We are looking for a Machine Learning Engineer to join our team in Barangaroo, NSW, Australia. The ideal candidate will have hands-on experience with deep learning techniques and strong expertise in applying these techniques to practice.

Job Description

Nearmap is the Australian-founded, global tech pioneer innovating in location intelligence. Customers rely on Nearmap for consistent, reliable, high-resolution imagery, insights, and answers to create meaningful change in the world and propel industries forward. Harnessing its own patented camera systems, imagery capture, AI, geospatial tools, and advanced SaaS platforms, Nearmap stands as the definitive source of truth that shapes the liveable world.

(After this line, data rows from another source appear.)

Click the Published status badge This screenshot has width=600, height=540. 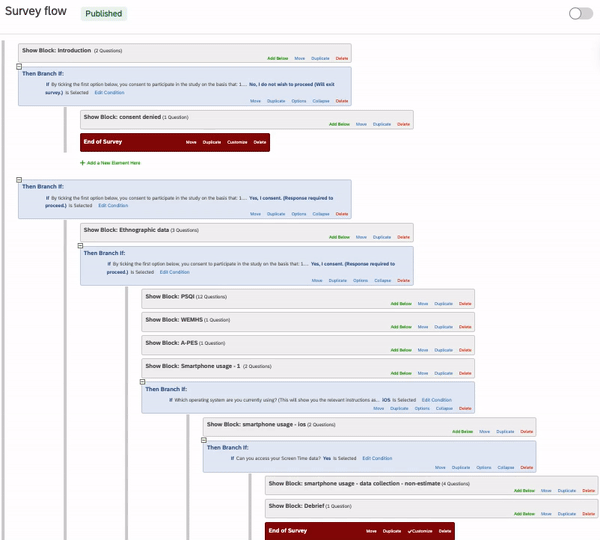[x=103, y=14]
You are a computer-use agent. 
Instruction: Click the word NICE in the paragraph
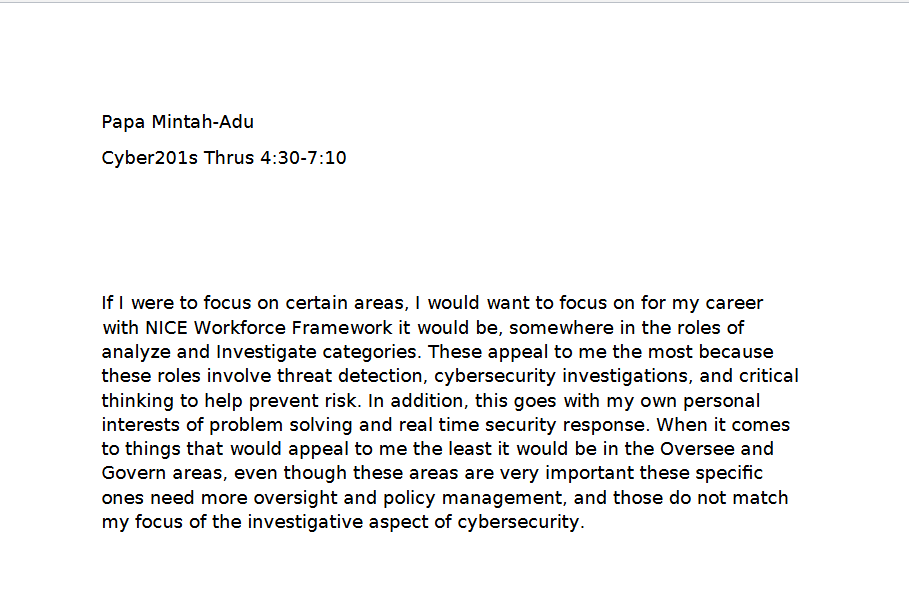point(166,328)
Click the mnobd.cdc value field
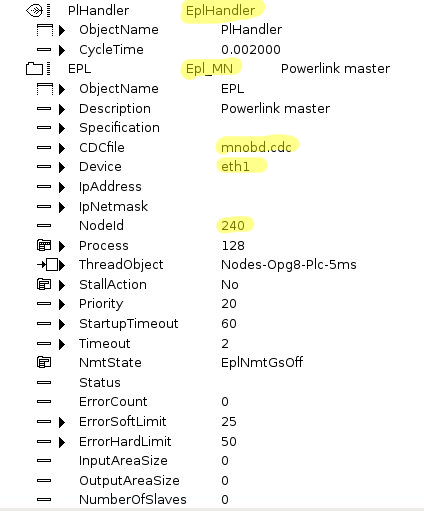Screen dimensions: 424x511 (256, 147)
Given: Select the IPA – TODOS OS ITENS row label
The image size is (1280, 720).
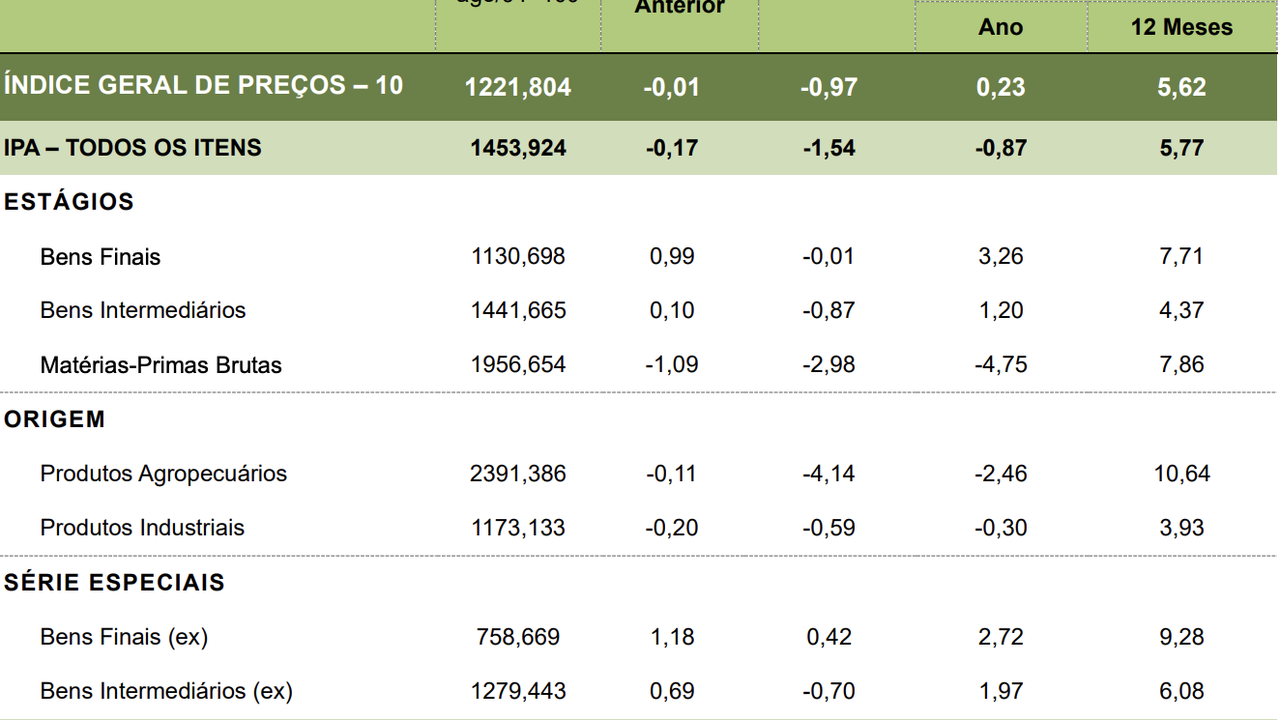Looking at the screenshot, I should (133, 148).
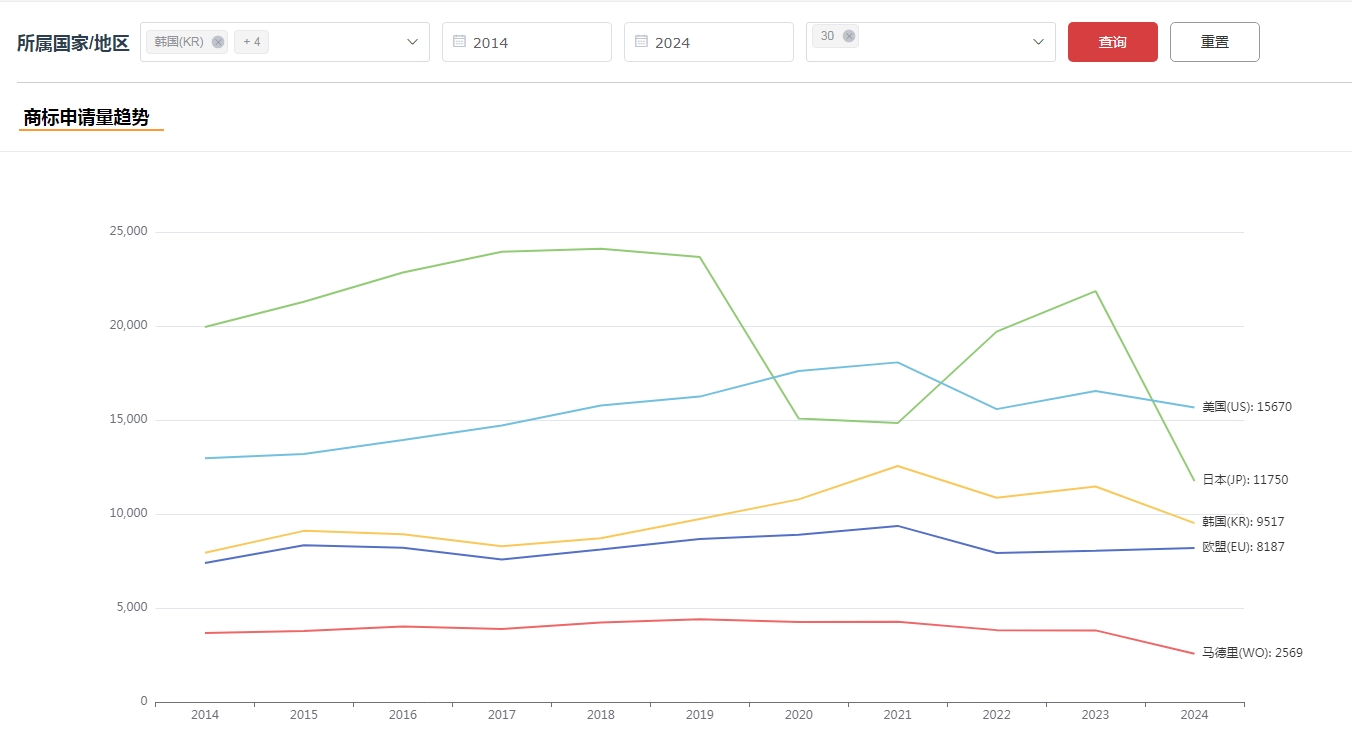Click the 马德里(WO): 2569 series label

tap(1251, 653)
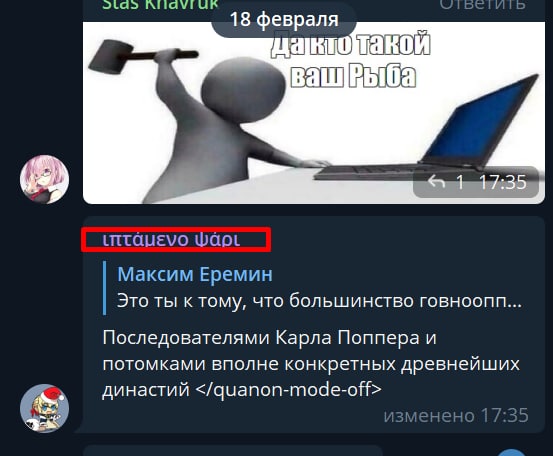
Task: Open the Santa-hat avatar profile
Action: pyautogui.click(x=44, y=408)
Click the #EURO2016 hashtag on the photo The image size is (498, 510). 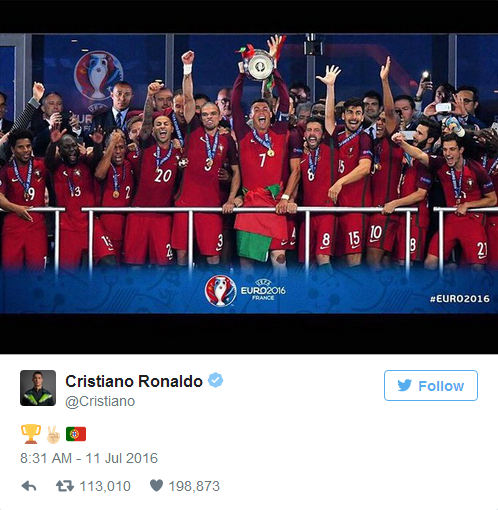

We are recruiting a hands-on Machine Learning Engineer with a passion for R&D and strong expertise in applying deep learning techniques to practical computer vision applications. You will work with an incredibly passionate and talented team of Data Scientists and Machine Learning Engineers, and your work will have a real impact on Nearmap products. You will train novel deep learning models that leverage our rich data sets, multiple dates of high-resolution imagery, multi-angle source imagery and 3D textured mesh. You will collaborate closely with other team members to solve various 2D and 3D vision tasks by selecting the model architecture, designing training and evaluation methodologies, generating a suitable dataset, and optimising models for deployment. The released models will run on millions of square kilometres of Nearmap imagery.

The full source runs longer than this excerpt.